§ **Exercise instructions**:
Leaving out pictures, output exactly the lines below from the one that has "[Twitter] (215, 923)" through the one that has "Nordrhein-Westfalen (134, 397)", and nothing else.
=== Data section ===
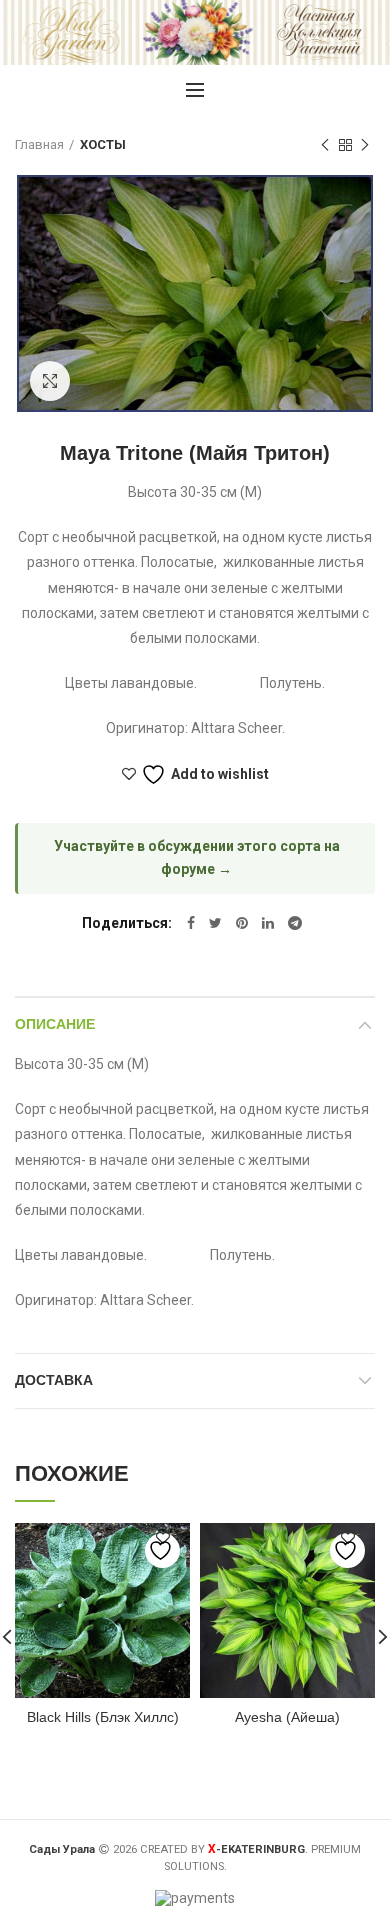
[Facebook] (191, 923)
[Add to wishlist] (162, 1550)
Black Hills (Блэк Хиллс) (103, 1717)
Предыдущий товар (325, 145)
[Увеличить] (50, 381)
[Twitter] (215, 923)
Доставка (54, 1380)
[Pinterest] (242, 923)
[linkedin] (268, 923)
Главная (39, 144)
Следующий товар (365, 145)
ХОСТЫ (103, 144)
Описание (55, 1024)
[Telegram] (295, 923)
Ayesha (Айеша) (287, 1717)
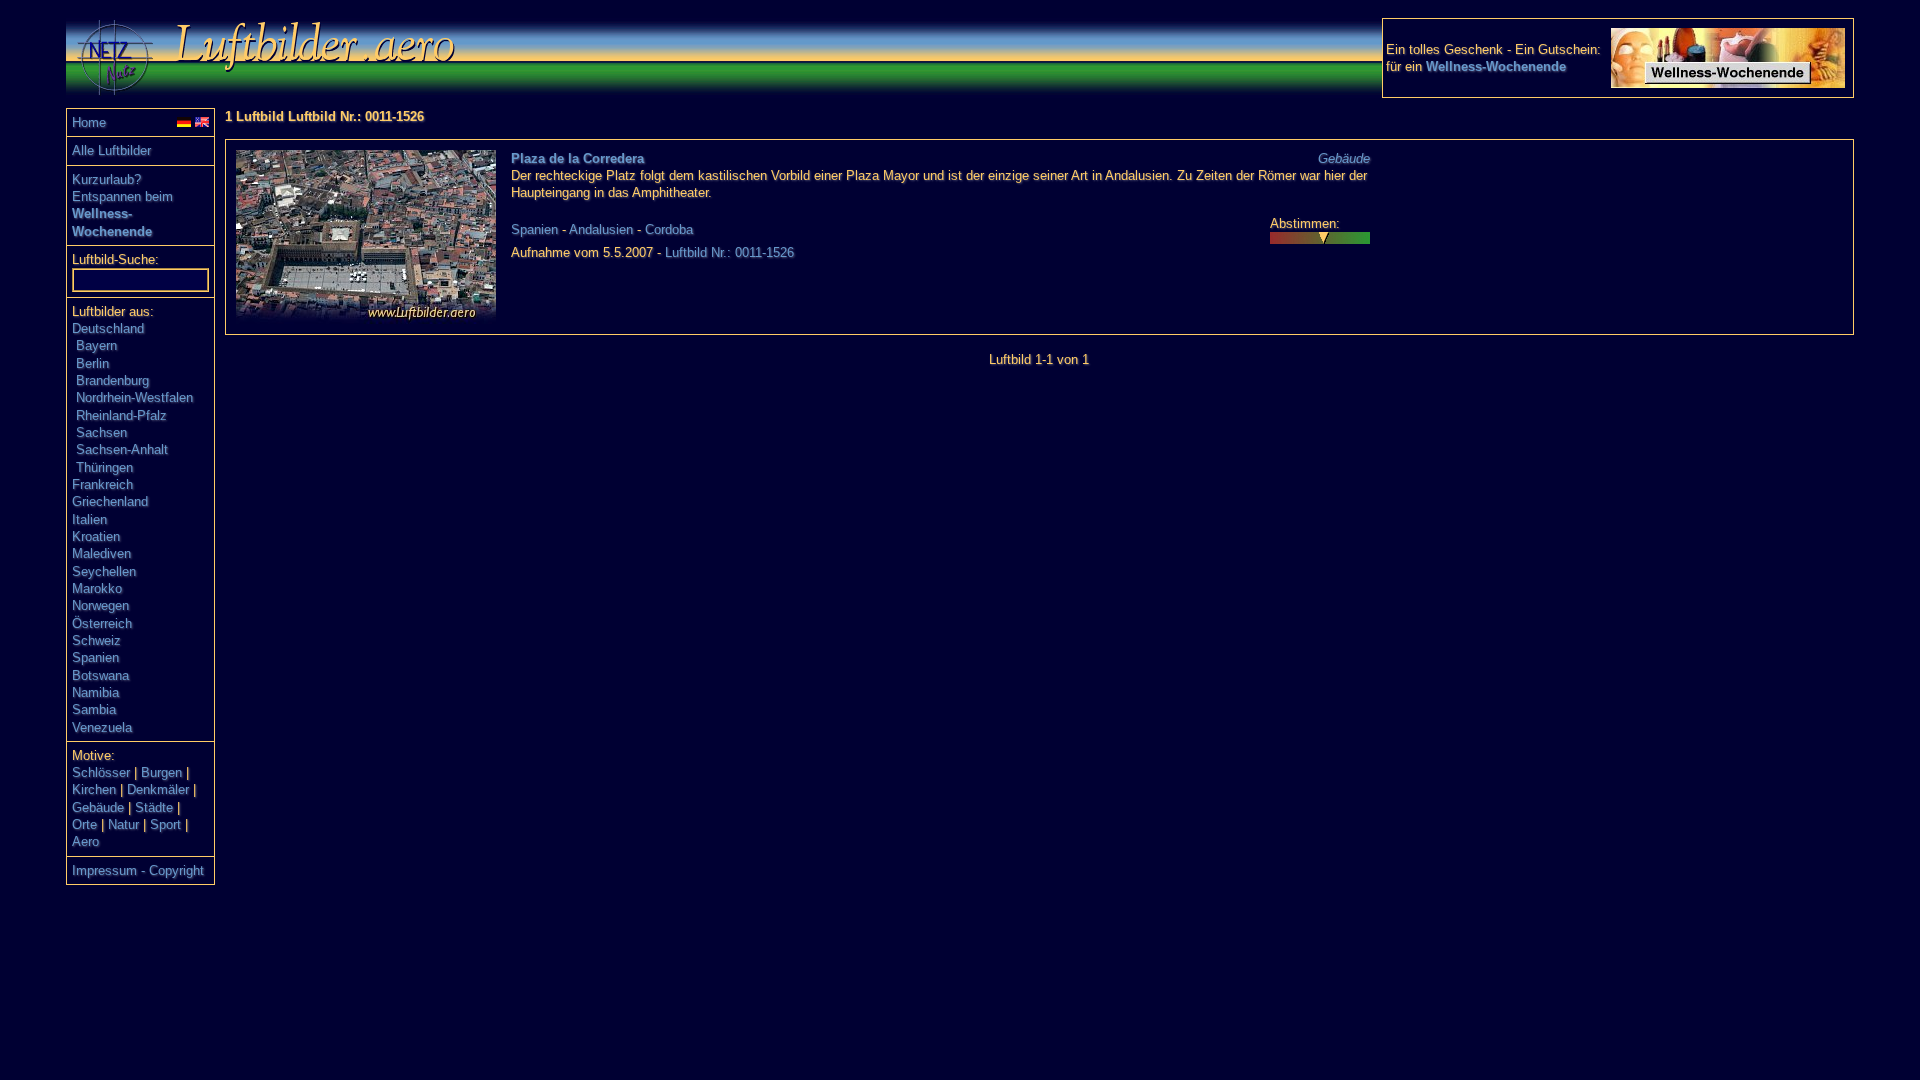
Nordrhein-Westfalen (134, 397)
===
=== Data section ===
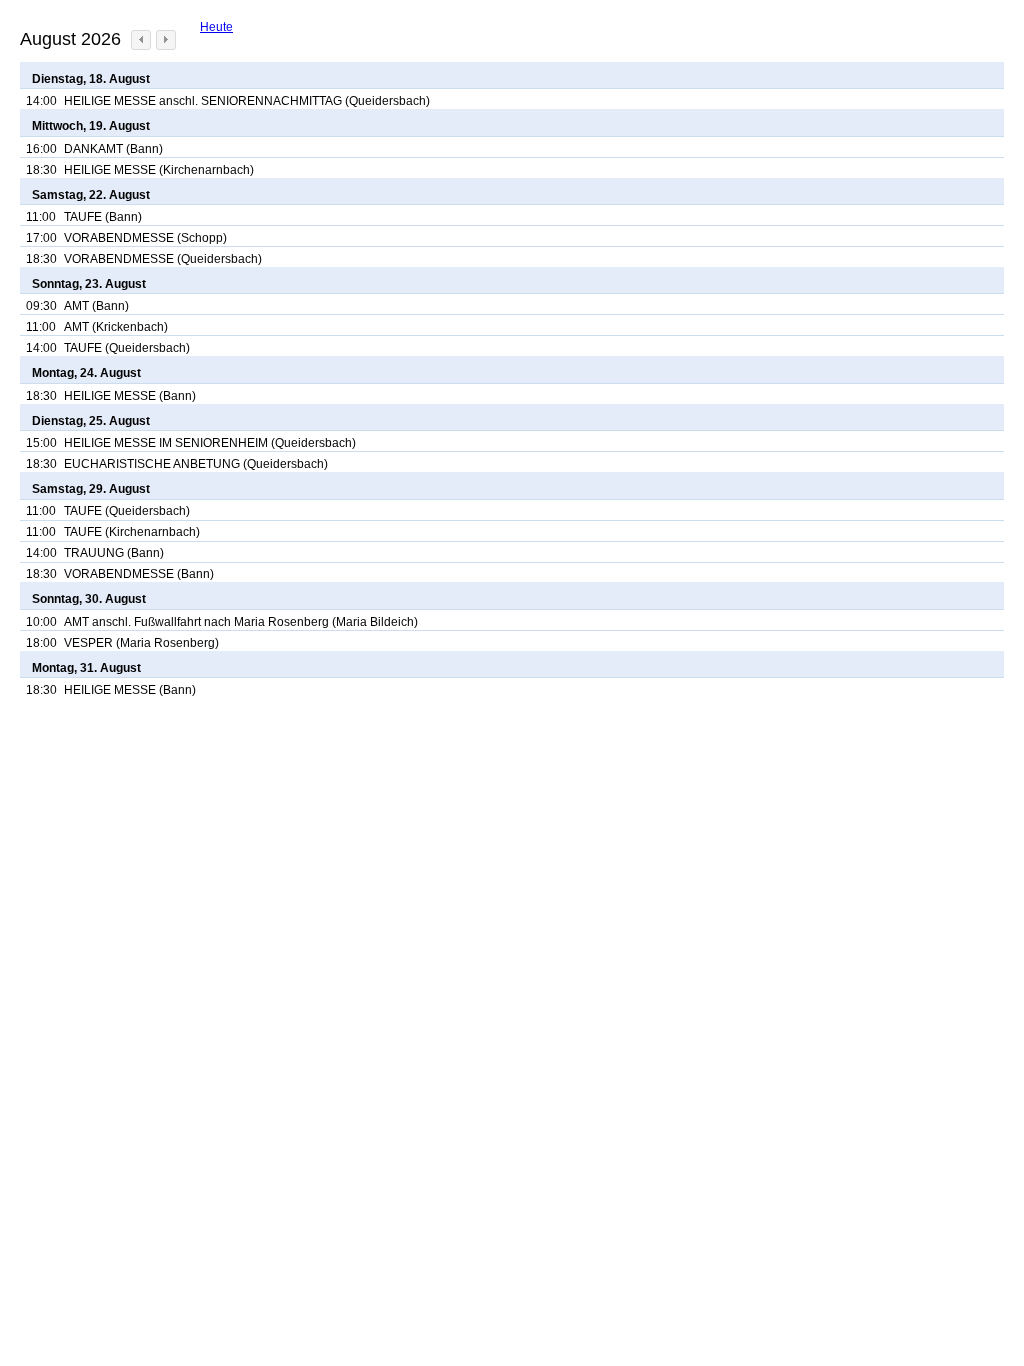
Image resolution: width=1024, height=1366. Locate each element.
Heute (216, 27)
===
§ **Your solution**:
[Twitter] (215, 923)
Доставка (54, 1380)
[Pinterest] (242, 923)
[linkedin] (268, 923)
Главная (39, 144)
Следующий товар (365, 145)
ХОСТЫ (103, 144)
Описание (55, 1024)
[Telegram] (295, 923)
Ayesha (Айеша) (287, 1717)
Nordrhein-Westfalen (134, 397)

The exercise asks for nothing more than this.